If you are handy enough then building a modular setup is best. Something you could build in your garage 8'x4'x4' and then disassemble and reassemble in the room you will have him in.


----------



## Dee-Dee Idrais (Oct 23, 2016)

KaGaOri said:


> Hello, I am considering getting Argentine Tegu as a pet in the future (not like next month, more of in a year or two). I have question about enclosure size. Most information I've found so far state 6' x 3' x 3' as minimal size for adult Tegu. I tried to find some place for the cage in my home and found out, that while lenght or hight isn't an issue (I can go easily for 7' maybe more in lenght and it can be as tall as it needs to be). When it comes to width though, the best I can do is 2,887' so I am about 4,72" short. The problem is caused by very inconvenient door placement in place I live in, so safe for tearing down walls there is no helping it. My question is - would this be an issue for the Tegu? Would it have trouble turning around because of this, or trouble resting comfortably, or trouble with something else if living in enclosure like that (about 7' long, over 3' high but only 2,887' wide)?
> 
> I realize you are getting a lot of these questions from Tegu newbies, but I would be very gratefull if you would take a moment to share your experience.

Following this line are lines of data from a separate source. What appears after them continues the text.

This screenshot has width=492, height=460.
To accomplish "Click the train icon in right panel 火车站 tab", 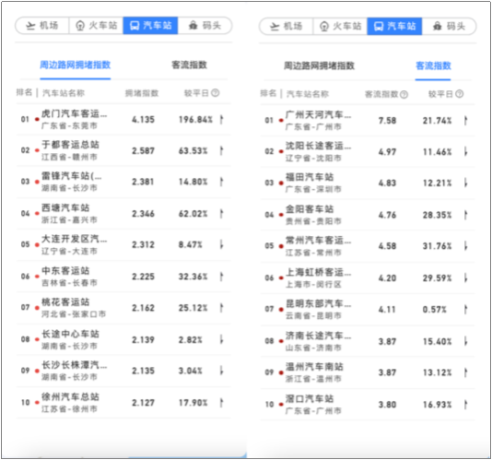I will pos(324,27).
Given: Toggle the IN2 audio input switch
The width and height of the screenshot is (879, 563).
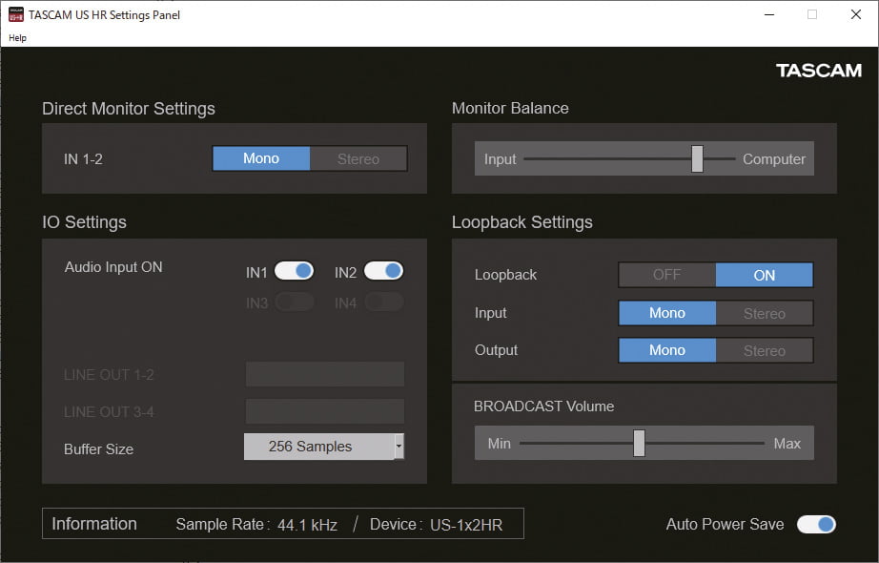Looking at the screenshot, I should click(383, 271).
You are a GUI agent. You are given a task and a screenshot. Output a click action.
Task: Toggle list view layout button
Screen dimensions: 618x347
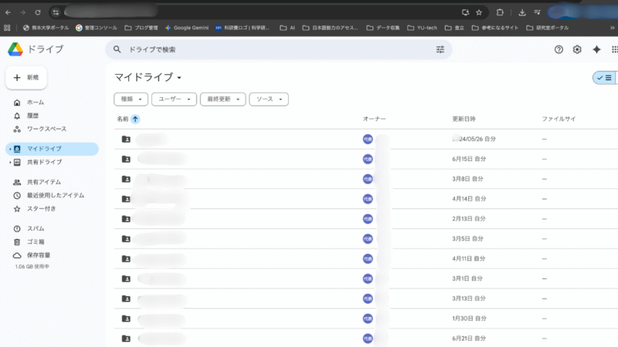[x=603, y=78]
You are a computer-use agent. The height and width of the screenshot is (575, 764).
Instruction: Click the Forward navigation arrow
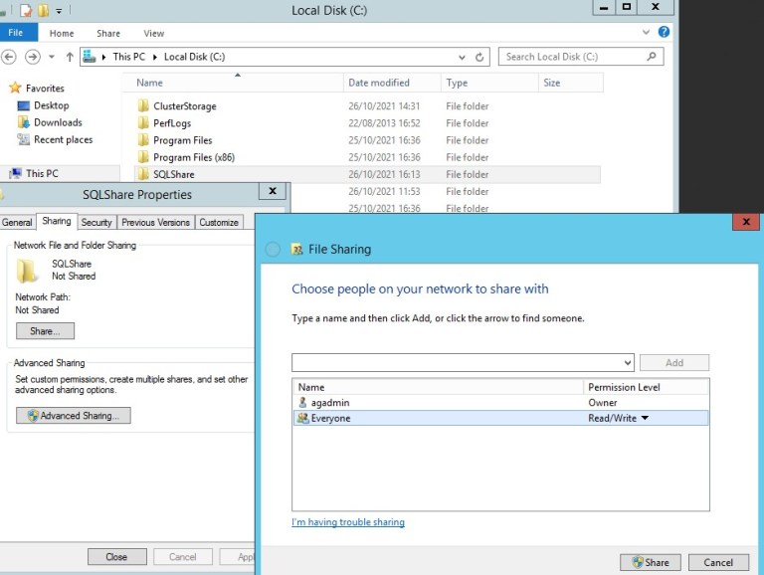(33, 57)
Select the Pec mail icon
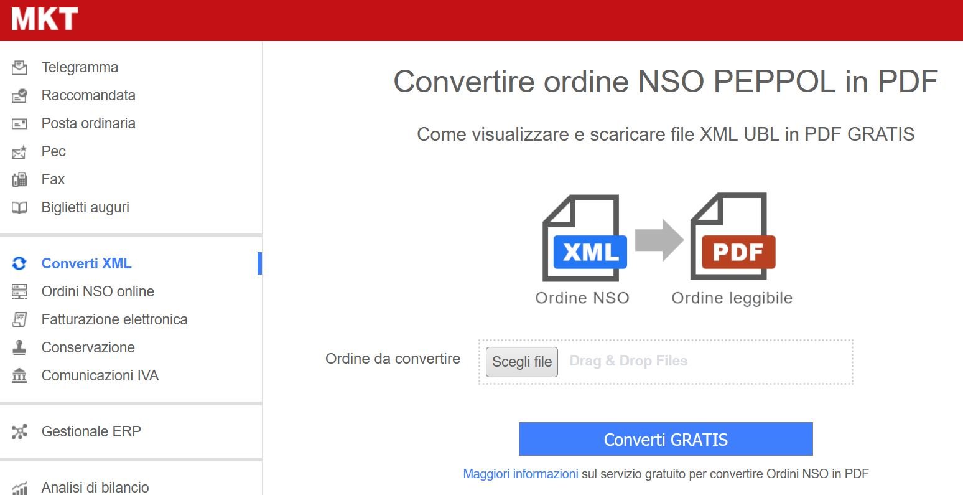This screenshot has width=963, height=495. coord(19,151)
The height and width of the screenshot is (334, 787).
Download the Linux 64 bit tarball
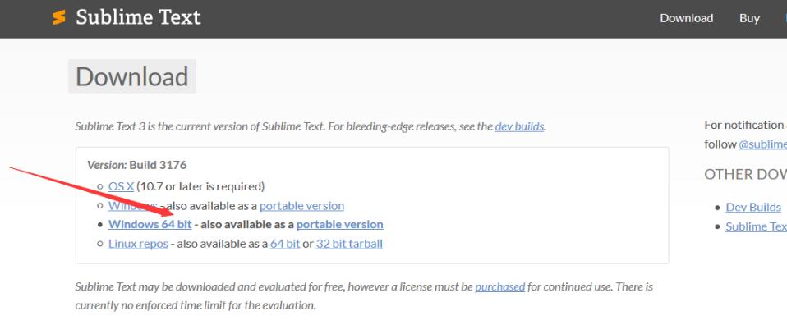(x=284, y=244)
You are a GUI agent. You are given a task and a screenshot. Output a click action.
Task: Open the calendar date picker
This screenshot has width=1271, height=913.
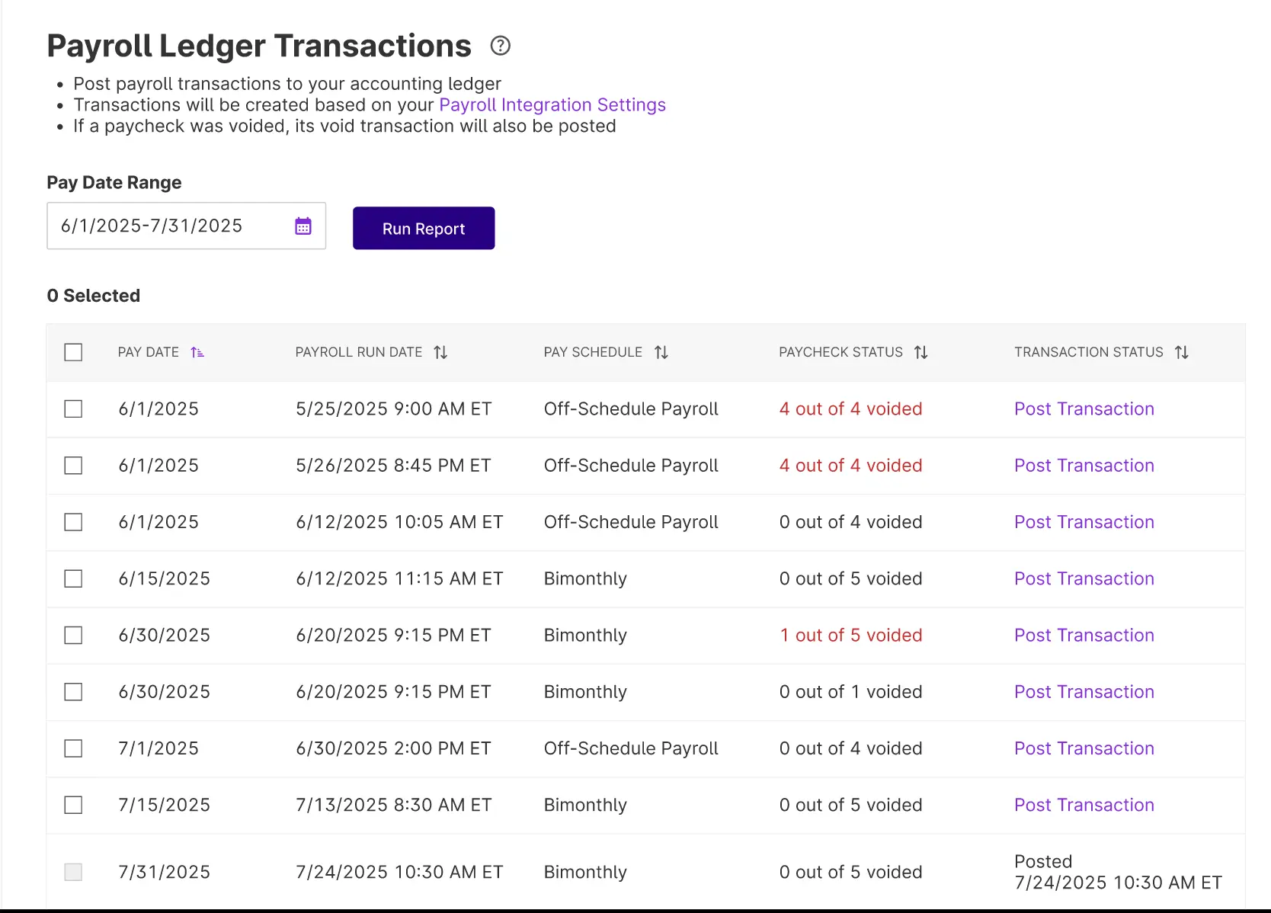point(303,225)
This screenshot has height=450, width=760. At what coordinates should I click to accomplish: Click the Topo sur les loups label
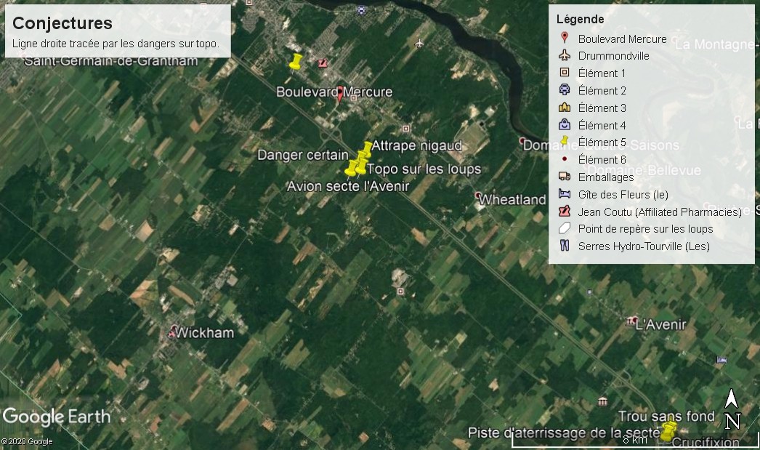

You keep saying "cage". I hope you don't mean that, unless you live in a place with extremely high heat and tons of humidity


----------



## Walter1 (Oct 23, 2016)

Dee-Dee Idrais said:


> You keep saying "cage". I hope you don't mean that, unless you live in a place with extremely high heat and tons of humidity


Enclosure typifies what most keepers make for tegus kept indoors. Not to sound petty. This distintion is a real difference from cage.


----------



## KaGaOri (Oct 23, 2016)

Dee-Dee Idrais said:


> You keep saying "cage". I hope you don't mean that, unless you live in a place with extremely high heat and tons of humidity


I don't really mean cage like for example birdcage. You have to understand, that English is foreign language to me, so I might be using some strange word or expresion now and then. I looked at Google search and since typing "Tegu cage" gives back some 85500 results I assumed, that this is the generally accepted term for the enclosure.
Since middle Europe is no Florida, the said "cage" will have solid walls, top and bottom, glass / plexiglass front door and just few vents to allow bit of ventilation. The tempeture and humidity is main reason, why I won't ever go with free roaming set up "MacGyver the Lizard" style for my future Tegu, even if he/she was tame enough to allow it. It just doesn't seem doable in this kind of environment.


----------



## KaGaOri (Oct 23, 2016)

12smith02 said:


> If you are handy enough then building a modular setup is best. Something you could build in your garage 8'x4'x4' and then disassemble and reassemble in the room you will have him in.


Building it myself wouldn't be the best idea - I'm just not that handy when it comes to building things and also don't have all the tools needed. I have few tips on people who could build it for me if I tell them what exactly should it be like. The "Ikea style" of moving it in the room is a must, since nothing wider than 31" will fit through the doorway . I should be able to put it together then, move it in place with someone's help and seal the inside with silicone myself.
If you have any tips on exact properties of the enclosure, I wrote some of my questions here: http://www.tegutalk.com/threads/pla...tilation-lighting-floor-protection-etc.18014/. It would be great if you could help me with at least few of these.


----------